# Hindu Origins Of Astrology - Any Relevance To Sikhi?



## spnadmin (Oct 20, 2007)

The Rehit Maryada explicitly forbids consulting with soothsayers. Guru Nanaak spoke of the  ever-present truth of the Divine's hukam - unknowable and firm. The Sikh view of karma is not a fatalistic view. Yet even some Sikhs, members of a truly modern religion, just like members of other faiths, continue to be attracted to astrology as a way to diagnose character and predict the future.

Astrology is spurned by science, yet Vedic astrology was and continues to be an ancient way of understanding the workings of the universal and the cosmic plan. Spending only small amounts of time, hours or minutes here and there studying, one begins to marvel at the technology if not science of this path.
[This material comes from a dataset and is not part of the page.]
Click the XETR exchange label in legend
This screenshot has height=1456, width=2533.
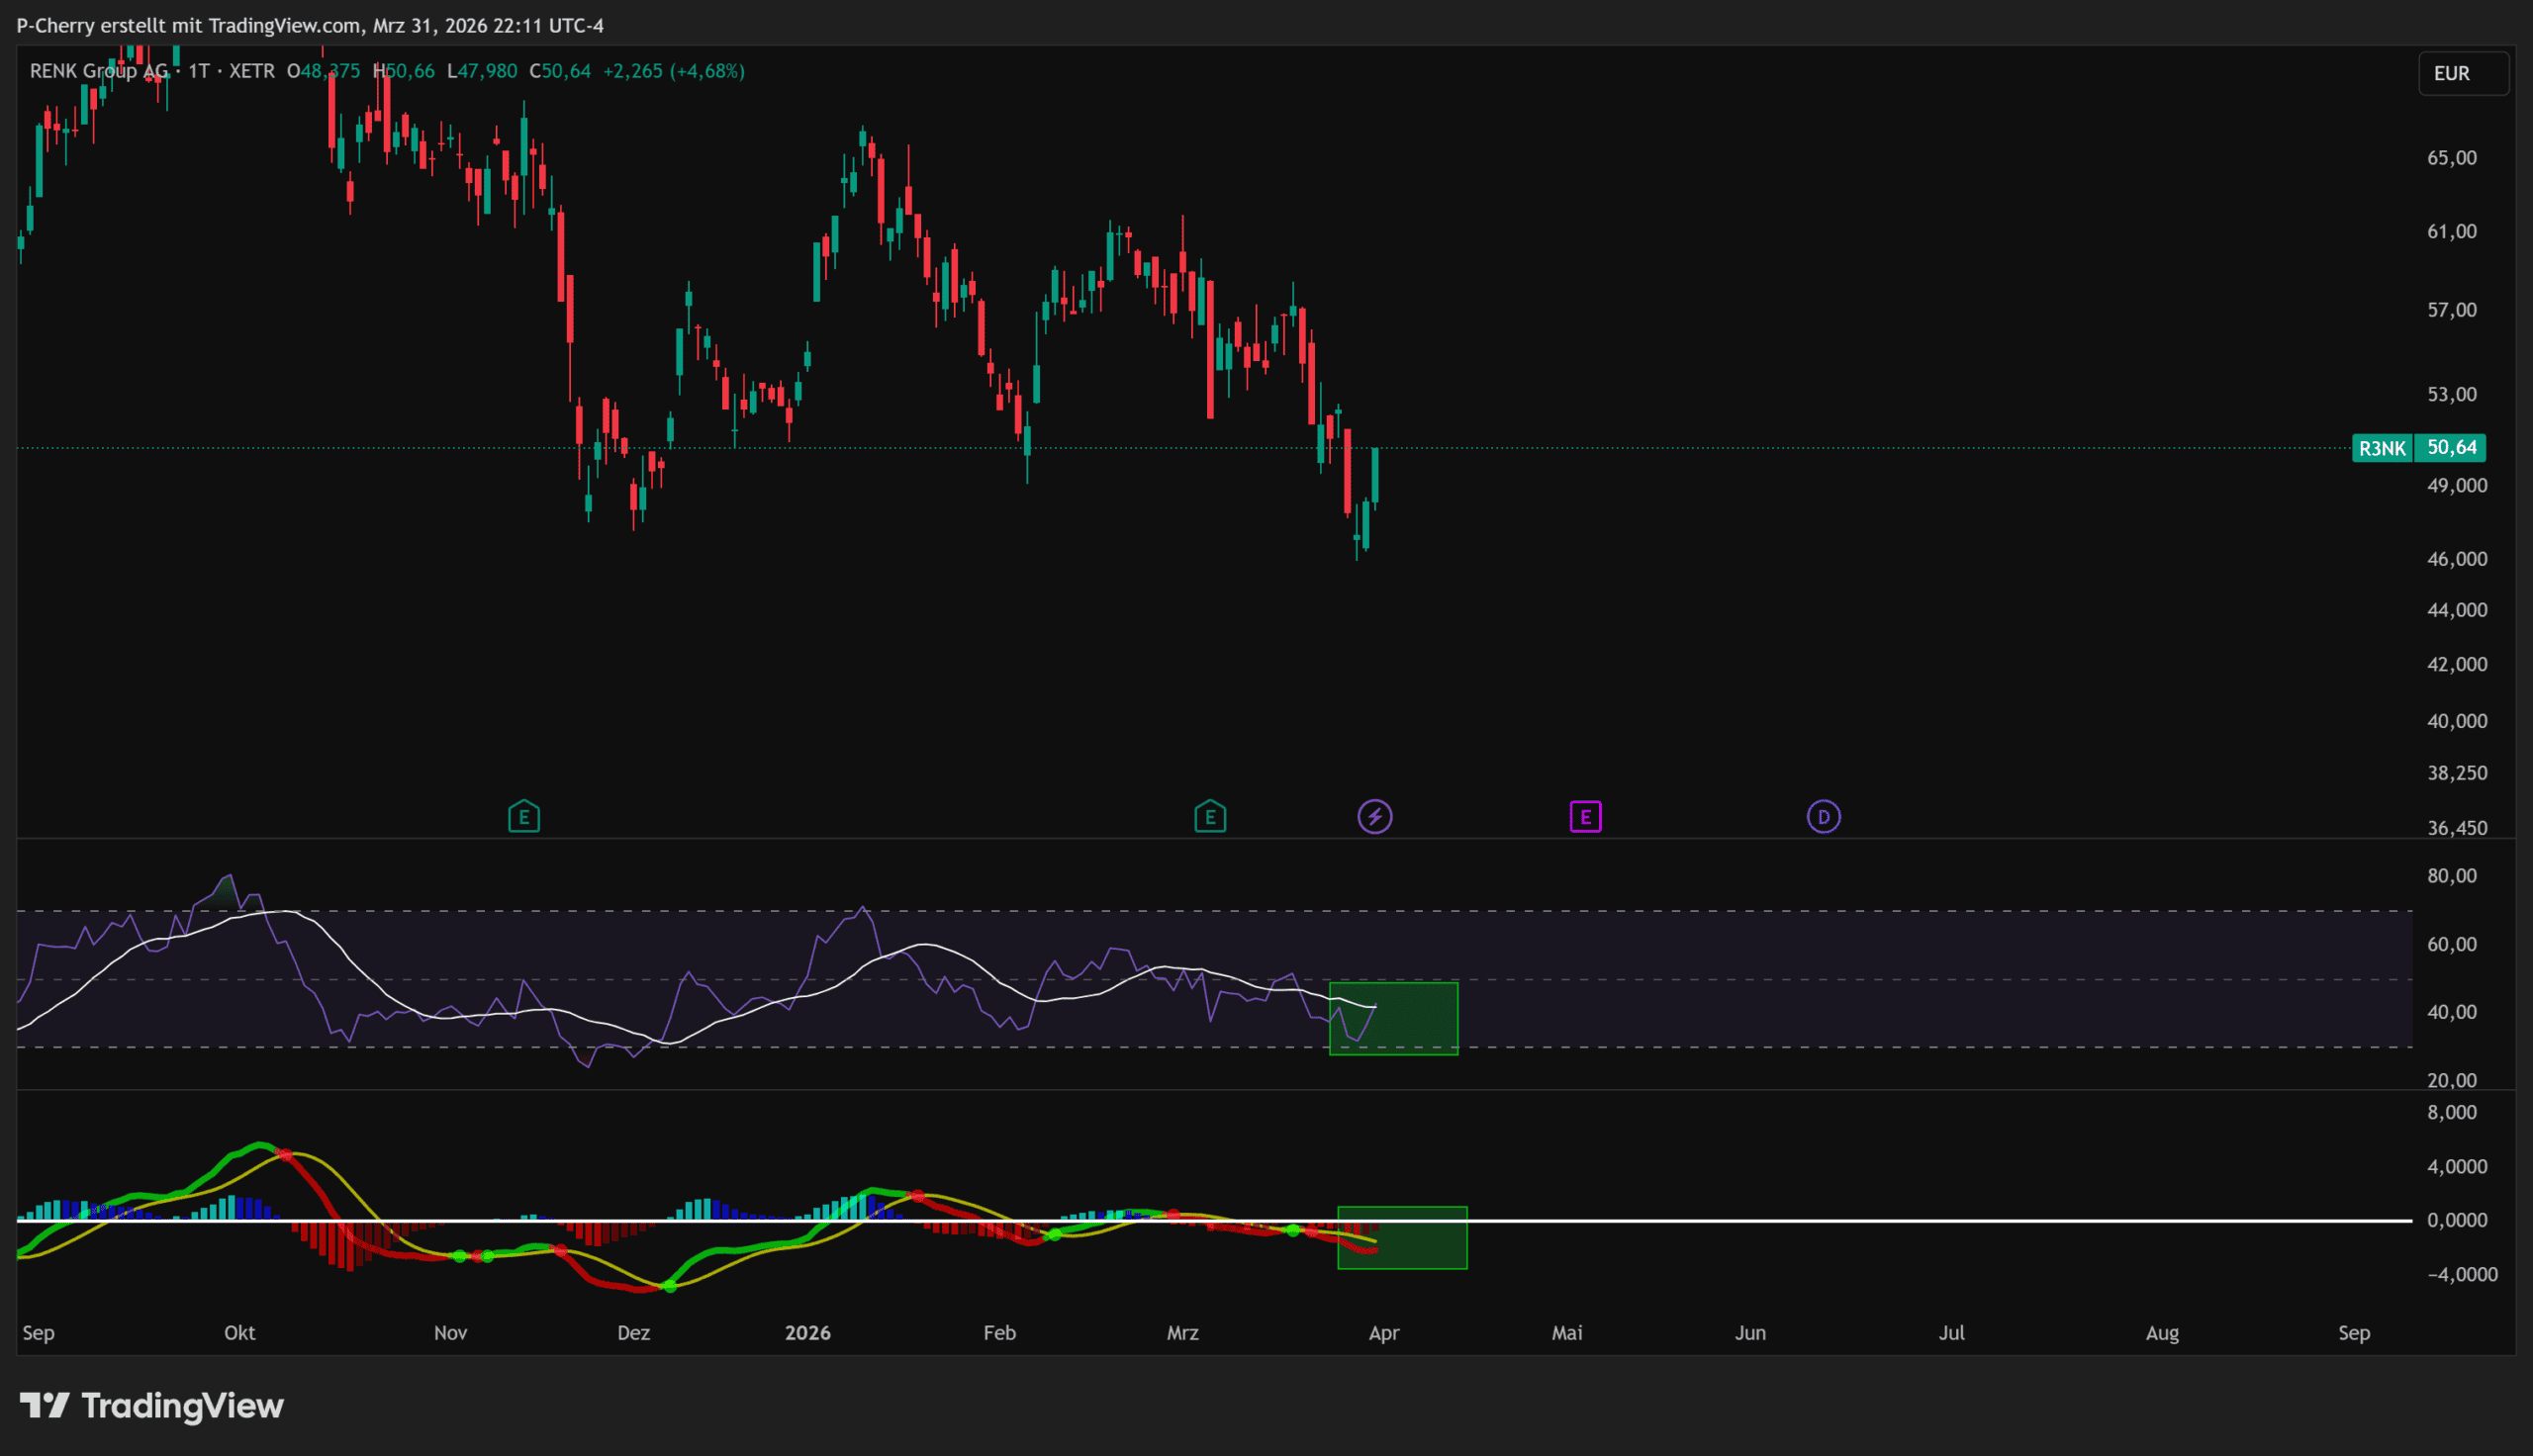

Why the attraction of Sikhs to this path? When it is forbidden on the earthly plane to believe and act on it. And scorned on the spiritual plane because it is useless in our search for God? What historical and cultural reasons can be discussed?

See this link to understand how entrenched we remain in the practice of astrology.

Janum-Kundli


----------



## Astroboy (Oct 20, 2007)

Here are a few quotes from SGGS regarding astrologers:-

After all their reading, the
Pandits, the religious scholars, and the *astrologers* argue and debate. Their intellect and understanding are *******ed; they just
don.t understand. They are filled with greed and corruption. Through 8.4 million incarnations they wander lost and confused;
through all their wandering and roaming, they are ruined. They act according to their pre-ordained destiny, which no one can
erase. || 3 || (SGGS 27)

There are so many Pandits and
*astrologers* who ponder over the Vedas. They glorify their disputes and arguments, and in these controversies they continue
coming and going. Without the Guru, they are not released from their karma, although they speak and listen and preach and
explain. || 7 | (SGGS 56)

Nanak, through the Naam, greatness is obtained; through the Word of the
Guru.s Shabad, He is realized. || 8 || 5 || 22 || SIREE RAAG, THIRD MEHL: Everyone longs to be centered and balanced,
but without the Guru, no one can. The Pandits and the astrologers read and read until they grow weary, while the fanatics are
deluded by doubt. Meeting with the Guru, intuitive balance is obtained, when God, in His Will, grants His Grace. || 1 || O
Siblings of Destiny, without the Guru, intuitive balance is not obtained. Through the Word of the Shabad, intuitive peace and
poise wells up, and that True Lord is obtained. || 1 || Pause || SGGS 68)

The Pandits, the
religious scholars, the teachers and astrologers, and those who endlessly read the Puraanas, do not know what is within; God
is hidden deep within them. || 4 || Some penitents perform penance in the forests, and some dwell forever at sacred shrines.
The unenlightened people do not understand themselves . why have they become renunciates? || 5 || Some control their
sexual energy, and are known as celibates. But without the Guru.s Word, they are not saved, and they wander in
reincarnation. || 6 || (SGGS 419)

All the religious scholars and astrologers read and study, and argue and shout. Who are they trying to teach? Deep within, they
are stained with the filth of emotional attachment to Maya; they deal in Maya alone. They love to deal in Maya in this world;
coming and going, they suffer in pain. The worm of poison is addicted to poison; it is immersed in manure. He does what is
pre-ordained for him; no one can erase his destiny. O Nanak, attuned to the Naam, lasting peace is found; the ignorant fools
die screaming. || 3 || (SGGS 571)


There are more verses available.


----------



## TGill (Oct 21, 2007)

Hi Aad ji and Begum ji

The duality remains until we know the truth. 
How can not referring to artrology going to help someone know the truth that Babaji is saying. If not then better be knowlegeable.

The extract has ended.